R - Minha mãe era muito orgulhosa do pai dela e da mãe, eu os conheci, mas era pequena quando o vovô morreu, mas me lembro dele, vagamente, mas me lembro. Vovô foi um grande empreendedor, um cara que não veio com dinheiro e ficou muito rico na época, então minha mãe tinha muito orgulho dele, sempre falou do pai dela, sempre. E minha vó uma batalhadora ímpar, vovó era uma pessoa simples, de uma sabedoria ímpar, mas simples, e eu acho que eu ganhei dela essa parte, como que eu posso dizer… eu gosto muito dela. Quero dizer, essa parte toda humanitária, vovó não tinha diferença, então ela queria adotar todas as crianças do mundo. Porque a minha vó não era rica, minha vó nunca foi, trabalhou em bigorna, meu bisavô, pai dela, fazia essas, como é que chama, sabe portão de ferro? Essa era a atividade que ele tinha na Espanha, ferreiro, e era com a bigorna, como ela era a mais velha, era ela que ia para a bigorna, e aquela coisa, aquele ferro quente, ela contava isso para a gente, e a mamãe também contava, mas eu tive muita interação com a minha vó, então eu soube muito, não pela minha mãe, soube muito pela minha vó, soube da minha mãe muito do meu avô, porque ela tinha esse respeito, essa idolatria pelo pai, por ter sido um cara bem feitor. Igualmente assim a gente foi criado, sentava na mesa, vinha qualquer funcionário da fazenda, vovô falava: vem para cá Agostinho, vem para cá João, José, quem fosse, sentar junto. Então a gente nunca teve essa discriminação, desde criança, mas eram pessoas muito simples, então eu agradeço de ter tido isso, esse convívio desde sempre, apesar de eu nunca ter sentindo falta de nada, financeiramente, mas a vovó cozinhava, lavava.

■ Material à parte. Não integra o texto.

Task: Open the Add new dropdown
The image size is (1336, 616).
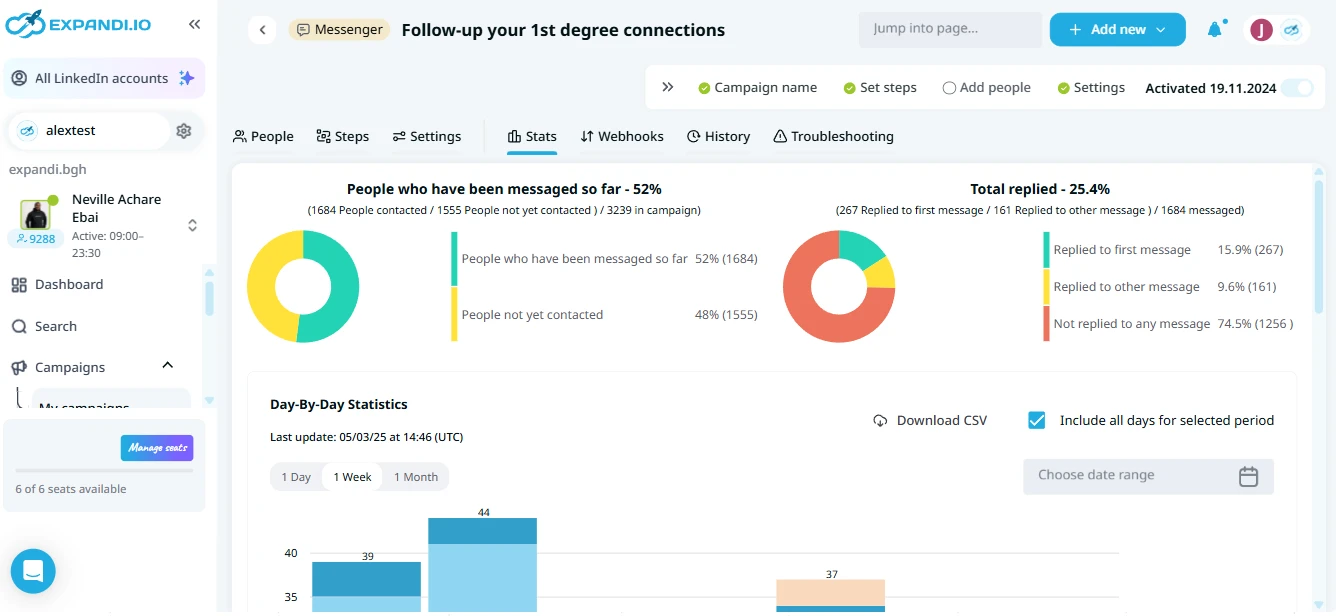Action: [x=1117, y=30]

P/1 - Que comidas ela fazia, você lembra?
R - A que eu mais gostava era rabanada e tortilla, tortilla que é bem típico dela, mas a vovó era daquelas que aproveitava tudo, detestava qualquer coisa que era enlatada, tudo para ela era podre. E cozinhava, costurava, ela fazia crochê maravilhosamente bem. Então assim, a gente conviveu muito com a vovó, eu passava férias na cidade dela.
P/1 - E quando eles vieram para o Brasil, você sabe como eles vieram?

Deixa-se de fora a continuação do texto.